What Hard Drive Should I Buy?

Interesting harddrive statistics from cloud backup provider Backblaze. The once infamous Hitachi “Deathstar” seems to have completely turned it around and is now the best of the three tested.

I usually tend to prefer WD drives given their impeccable history and easy RMA process, but now I at least have an option.

Offsite backups using CrashPlan – review

With the World Backup Day in our rear-view mirror, giving a second thought to our backup needs become utterly apparent. Most computer professionals probably have some kind of nagging voice inside their heads reminding them of creating backups, which works fine to some extent, until realizing that all backups are in-house and will be lost in case of a fire.

People tend to have no backup at all however, and adding a cloud based backup solution would greatly benefit these kinds of users. There are a lot of options though, and finding one that suits a particular need is not the easiest thing to accomplish.

Given that modern age files are quite large, with photo libraries containing 20 Gb worth of pictures every year or more, having a solution with unlimited storage, or as cheap as possible per gigabyte, is crucial. Not only that, setup has to be minimal and it should by default backup everything in the normal documents folder, music and other type of user-created content.

Needs

Having a DSLR camera that outputs raw files at about 10 Mb per photo, which within in a year amounts to 10 to 40 Gb worth of pictures, a remote backup solution with plentiful of storage is desperately needed. Other types of media include captured HD video files of irreplaceable moments and bought music, which together amounts to hundred of gigabytes worth of precious and irreplaceable data.

This means that my storage needs are quite large and increasing by the day, which means that a reasonably cheap and fast service is needed, which in addition is reliable and as secure as possible. These demands might sound like an oxymoron, but finding the perfect backup solution should encompass all these properties in some way.

I would also like a service which is reasonably priced for at least three computers backing up to the same account, but preferably being able to use at least five computers would be optimal. This means that backing up my parents’ computer to the same account will be a breeze and with no extra cost.

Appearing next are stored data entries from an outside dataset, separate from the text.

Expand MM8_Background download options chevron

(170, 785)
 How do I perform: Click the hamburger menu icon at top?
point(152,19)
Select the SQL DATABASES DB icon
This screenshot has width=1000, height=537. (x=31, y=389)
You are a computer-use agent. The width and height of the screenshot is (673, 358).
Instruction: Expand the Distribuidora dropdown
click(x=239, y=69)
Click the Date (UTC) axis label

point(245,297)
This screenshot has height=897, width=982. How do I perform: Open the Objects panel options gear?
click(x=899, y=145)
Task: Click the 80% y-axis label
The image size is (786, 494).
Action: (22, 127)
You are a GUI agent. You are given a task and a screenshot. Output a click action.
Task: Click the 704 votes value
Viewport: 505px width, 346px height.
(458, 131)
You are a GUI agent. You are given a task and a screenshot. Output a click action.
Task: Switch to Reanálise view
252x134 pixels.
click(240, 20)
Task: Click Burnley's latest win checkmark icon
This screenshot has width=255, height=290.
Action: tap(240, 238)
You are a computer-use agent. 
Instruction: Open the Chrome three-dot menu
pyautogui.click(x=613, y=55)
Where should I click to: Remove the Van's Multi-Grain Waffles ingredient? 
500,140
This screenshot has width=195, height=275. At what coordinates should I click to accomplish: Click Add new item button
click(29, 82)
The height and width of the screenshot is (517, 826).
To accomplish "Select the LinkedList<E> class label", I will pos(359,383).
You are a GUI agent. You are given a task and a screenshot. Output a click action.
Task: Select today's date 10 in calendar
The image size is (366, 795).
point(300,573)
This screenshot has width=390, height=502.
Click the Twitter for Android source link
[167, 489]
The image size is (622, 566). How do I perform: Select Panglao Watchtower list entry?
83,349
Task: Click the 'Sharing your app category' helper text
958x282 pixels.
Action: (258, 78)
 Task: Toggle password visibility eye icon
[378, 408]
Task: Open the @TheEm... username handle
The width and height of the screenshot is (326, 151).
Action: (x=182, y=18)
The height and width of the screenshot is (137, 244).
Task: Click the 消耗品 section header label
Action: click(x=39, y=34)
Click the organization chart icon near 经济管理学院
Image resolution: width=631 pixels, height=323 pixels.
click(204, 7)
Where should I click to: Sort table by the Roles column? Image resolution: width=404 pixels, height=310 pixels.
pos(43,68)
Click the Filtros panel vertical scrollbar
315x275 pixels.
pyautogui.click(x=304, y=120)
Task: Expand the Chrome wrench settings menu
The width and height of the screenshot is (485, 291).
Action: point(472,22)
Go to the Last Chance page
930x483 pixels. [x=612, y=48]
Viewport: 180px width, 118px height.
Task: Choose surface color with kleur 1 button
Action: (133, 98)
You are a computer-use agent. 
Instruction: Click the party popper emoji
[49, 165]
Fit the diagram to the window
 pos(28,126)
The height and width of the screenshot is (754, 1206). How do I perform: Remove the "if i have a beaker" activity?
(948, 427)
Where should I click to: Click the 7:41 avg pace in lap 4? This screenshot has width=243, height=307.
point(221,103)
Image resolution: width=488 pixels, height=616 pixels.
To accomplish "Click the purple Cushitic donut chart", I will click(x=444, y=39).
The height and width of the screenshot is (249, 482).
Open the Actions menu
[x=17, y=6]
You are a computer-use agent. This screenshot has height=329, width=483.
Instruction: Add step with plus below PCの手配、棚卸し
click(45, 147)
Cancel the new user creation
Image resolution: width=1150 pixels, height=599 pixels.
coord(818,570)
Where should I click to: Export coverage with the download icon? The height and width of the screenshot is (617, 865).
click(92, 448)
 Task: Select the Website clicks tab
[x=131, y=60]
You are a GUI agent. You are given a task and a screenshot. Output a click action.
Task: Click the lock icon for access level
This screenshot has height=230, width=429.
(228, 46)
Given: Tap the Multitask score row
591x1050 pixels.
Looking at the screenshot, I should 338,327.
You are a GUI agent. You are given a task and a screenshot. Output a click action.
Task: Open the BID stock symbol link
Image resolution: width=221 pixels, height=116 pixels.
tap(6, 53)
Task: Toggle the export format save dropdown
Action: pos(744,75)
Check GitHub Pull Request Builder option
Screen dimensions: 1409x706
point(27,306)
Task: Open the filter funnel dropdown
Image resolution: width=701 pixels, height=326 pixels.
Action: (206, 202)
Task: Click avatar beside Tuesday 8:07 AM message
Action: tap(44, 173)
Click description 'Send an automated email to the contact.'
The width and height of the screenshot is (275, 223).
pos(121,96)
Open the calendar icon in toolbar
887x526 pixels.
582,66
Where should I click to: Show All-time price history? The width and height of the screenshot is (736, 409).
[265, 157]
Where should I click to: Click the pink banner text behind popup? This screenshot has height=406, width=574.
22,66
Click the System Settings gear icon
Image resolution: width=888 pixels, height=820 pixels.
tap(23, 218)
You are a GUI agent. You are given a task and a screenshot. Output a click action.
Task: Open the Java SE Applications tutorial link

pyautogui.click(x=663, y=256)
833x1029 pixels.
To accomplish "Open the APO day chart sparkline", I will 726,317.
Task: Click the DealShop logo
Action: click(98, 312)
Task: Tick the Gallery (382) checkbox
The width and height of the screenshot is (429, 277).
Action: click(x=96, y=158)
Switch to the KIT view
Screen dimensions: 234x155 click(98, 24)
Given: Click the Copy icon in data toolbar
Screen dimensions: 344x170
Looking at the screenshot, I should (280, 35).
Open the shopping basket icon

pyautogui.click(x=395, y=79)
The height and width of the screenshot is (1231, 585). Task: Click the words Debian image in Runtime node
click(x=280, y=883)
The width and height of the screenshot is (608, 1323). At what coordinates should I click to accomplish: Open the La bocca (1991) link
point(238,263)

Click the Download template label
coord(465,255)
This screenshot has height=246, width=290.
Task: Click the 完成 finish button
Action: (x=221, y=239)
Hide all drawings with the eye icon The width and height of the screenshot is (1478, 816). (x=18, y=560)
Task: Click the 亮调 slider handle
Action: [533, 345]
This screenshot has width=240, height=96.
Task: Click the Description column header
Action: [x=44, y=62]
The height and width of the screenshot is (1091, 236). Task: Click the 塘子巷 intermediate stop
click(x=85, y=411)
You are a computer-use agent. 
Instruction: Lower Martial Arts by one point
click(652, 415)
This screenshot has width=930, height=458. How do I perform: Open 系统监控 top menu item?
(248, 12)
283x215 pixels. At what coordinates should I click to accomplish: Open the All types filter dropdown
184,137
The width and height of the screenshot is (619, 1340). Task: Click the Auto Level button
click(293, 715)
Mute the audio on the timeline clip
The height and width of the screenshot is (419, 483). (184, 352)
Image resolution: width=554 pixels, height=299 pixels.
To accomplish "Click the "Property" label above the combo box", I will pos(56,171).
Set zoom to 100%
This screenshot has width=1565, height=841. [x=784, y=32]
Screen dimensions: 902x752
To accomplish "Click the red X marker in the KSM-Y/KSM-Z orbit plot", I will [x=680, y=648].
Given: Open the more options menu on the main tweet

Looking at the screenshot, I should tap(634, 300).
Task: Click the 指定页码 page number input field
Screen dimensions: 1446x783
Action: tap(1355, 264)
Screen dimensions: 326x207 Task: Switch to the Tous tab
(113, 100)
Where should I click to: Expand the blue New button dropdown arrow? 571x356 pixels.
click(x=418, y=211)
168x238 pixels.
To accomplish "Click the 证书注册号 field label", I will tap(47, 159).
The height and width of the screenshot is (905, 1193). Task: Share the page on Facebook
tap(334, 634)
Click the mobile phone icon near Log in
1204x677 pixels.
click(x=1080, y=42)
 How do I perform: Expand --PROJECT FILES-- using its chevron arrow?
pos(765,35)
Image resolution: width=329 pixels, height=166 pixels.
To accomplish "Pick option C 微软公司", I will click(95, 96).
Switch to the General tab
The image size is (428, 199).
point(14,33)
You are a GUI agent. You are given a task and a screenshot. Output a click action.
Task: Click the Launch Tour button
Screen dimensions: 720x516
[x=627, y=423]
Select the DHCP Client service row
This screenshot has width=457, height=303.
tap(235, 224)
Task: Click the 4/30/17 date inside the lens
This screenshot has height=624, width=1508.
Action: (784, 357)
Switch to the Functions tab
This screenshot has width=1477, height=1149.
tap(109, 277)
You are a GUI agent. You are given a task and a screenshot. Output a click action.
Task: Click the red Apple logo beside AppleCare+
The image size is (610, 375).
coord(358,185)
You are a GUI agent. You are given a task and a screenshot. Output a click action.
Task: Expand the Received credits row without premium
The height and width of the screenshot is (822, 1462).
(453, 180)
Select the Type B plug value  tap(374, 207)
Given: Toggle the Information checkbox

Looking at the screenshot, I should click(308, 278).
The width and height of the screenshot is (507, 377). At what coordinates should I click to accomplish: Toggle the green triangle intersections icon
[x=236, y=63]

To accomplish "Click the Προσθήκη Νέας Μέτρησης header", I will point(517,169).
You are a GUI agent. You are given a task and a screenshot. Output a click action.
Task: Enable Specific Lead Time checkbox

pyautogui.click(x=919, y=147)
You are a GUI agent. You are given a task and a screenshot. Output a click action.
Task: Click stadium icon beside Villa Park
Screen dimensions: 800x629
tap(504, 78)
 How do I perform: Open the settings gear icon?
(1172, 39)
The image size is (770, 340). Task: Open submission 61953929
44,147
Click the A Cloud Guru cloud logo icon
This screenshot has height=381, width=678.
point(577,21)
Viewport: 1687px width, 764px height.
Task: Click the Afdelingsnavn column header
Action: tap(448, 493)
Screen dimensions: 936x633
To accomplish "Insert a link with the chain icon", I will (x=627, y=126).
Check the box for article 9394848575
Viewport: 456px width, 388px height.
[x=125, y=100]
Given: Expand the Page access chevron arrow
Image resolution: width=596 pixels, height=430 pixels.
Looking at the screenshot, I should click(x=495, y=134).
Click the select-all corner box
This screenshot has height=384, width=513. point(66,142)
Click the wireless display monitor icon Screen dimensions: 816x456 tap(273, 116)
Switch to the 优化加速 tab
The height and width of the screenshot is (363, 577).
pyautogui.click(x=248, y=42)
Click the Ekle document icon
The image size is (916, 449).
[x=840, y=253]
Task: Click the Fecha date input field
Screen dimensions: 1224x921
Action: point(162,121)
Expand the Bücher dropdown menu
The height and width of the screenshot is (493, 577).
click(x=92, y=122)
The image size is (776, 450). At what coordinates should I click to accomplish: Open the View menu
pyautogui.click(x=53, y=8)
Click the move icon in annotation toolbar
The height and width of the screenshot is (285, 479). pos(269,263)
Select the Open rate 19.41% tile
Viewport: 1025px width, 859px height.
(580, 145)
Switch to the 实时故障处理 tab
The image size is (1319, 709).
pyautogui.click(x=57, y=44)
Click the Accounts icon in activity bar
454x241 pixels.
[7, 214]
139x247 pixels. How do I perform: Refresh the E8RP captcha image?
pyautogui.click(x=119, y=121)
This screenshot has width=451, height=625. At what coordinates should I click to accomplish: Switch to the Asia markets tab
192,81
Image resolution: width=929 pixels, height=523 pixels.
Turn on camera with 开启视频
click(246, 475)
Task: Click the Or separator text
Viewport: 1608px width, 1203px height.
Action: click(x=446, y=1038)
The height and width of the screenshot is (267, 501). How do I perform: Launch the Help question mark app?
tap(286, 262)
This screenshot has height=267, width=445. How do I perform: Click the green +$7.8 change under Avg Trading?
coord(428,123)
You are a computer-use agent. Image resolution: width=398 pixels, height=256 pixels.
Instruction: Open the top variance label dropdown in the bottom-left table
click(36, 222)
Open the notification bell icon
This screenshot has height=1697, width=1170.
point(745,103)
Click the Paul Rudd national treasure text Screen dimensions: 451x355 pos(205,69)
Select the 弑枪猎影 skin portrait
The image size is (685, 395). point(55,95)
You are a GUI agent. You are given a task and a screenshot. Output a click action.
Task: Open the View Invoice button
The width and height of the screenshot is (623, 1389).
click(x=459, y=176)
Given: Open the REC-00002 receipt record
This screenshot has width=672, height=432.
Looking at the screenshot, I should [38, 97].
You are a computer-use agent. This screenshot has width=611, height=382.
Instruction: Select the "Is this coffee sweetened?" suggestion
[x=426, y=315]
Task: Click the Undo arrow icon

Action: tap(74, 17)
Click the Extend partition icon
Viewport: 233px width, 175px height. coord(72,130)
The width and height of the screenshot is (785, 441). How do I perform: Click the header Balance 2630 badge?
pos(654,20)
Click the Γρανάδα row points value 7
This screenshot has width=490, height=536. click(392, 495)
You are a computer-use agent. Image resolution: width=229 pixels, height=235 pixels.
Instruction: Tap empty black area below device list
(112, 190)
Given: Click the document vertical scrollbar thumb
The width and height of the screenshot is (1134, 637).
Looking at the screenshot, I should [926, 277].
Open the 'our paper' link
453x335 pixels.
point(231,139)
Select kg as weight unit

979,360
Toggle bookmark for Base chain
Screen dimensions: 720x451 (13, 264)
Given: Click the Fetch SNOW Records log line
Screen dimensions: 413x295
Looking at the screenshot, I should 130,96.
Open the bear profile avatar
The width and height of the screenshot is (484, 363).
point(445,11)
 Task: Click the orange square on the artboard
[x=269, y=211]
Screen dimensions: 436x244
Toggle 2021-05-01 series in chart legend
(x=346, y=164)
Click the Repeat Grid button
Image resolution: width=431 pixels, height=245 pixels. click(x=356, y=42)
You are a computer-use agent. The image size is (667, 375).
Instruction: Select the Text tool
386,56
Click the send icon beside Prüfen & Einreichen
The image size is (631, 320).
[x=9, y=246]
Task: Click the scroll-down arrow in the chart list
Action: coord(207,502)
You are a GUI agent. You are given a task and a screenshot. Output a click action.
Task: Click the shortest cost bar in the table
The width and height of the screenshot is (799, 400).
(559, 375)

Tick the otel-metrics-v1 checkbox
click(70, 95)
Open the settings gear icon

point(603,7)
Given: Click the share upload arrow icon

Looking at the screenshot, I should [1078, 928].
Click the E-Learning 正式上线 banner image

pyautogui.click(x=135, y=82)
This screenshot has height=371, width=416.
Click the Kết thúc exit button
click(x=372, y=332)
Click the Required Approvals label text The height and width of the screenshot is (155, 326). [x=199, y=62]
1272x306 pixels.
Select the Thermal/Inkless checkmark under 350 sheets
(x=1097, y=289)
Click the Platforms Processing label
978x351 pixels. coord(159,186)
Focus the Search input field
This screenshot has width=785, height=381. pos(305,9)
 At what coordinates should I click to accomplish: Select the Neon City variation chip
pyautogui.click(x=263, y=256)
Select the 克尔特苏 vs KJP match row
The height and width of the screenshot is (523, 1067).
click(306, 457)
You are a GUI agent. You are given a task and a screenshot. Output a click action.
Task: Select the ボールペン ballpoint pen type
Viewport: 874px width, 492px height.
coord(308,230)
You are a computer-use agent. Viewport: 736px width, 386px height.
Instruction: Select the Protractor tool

The whole reason for having a cloud based backup is to have my precious data available off-site, and to make things easier, the service should preferably have reasonable download and upload speeds and its agent should be able to operate without intervention when everything is configured and running.

Alternatives

When deciding to use a cloud based backup solution, there is a wide array of applications and services to consider. There are different types of backup services, and the most common ones are probably file synchronization services such as Dropbox and box.net.

While their goal is to synchronize files between different computers and other devices, they also have the ability to backup versions of the file when they change or are deleted. This provides an excellent solution for sharing document and other files when collaborating with other people, or when working on the same content using different devices. Storage is however not cheap if you plan to store more than a couple of gigabytes worth of data.

On the other side, there are backup software which usually do not have the file synchronization capability, but are more focused on keeping backups of your files, with no bells and whistles. The benefit of using something like this instead, is that cloud space is usually cheaper, with many backup providers claiming “unlimited” space.

There are a lot of players in this market however, such as SpiderOak and BackBlaze. While SpiderOak could possibly be a descent service, it would be too expensive for my storage needs. At the rate of $10 per 100 Gb, with how many computers you like, it however becomes apparent that this is an excellent service if your storage needs do not exceed that first tier of 100 Gb.

Backblaze on the other hand has a native Mac client and offers an easy plan of $5 per computer and month for unlimited storage. One of the key features however is their restore service, which means that they can overnight you a hard drive or DVD with your data for a fast restore. There is just one problem with this service — the data on the chosen media is sent unencrypted!

That brings me to the topic of security, and that no one of the services above have (to my knowledge) support for using your own encryption key. This means having to trust the provider to keep your password and key secure, instead of knowing that your own encryption key never leaves your computer.

CrashPlan

Another option I considered was CrashPlan, which was featured on the World Backup Day website. Having never tried it or even heard of it before, I was reluctant to consider it. The client is also written in Java, making it easier to run on multiple platforms, but memory and performance issues are usually lurking.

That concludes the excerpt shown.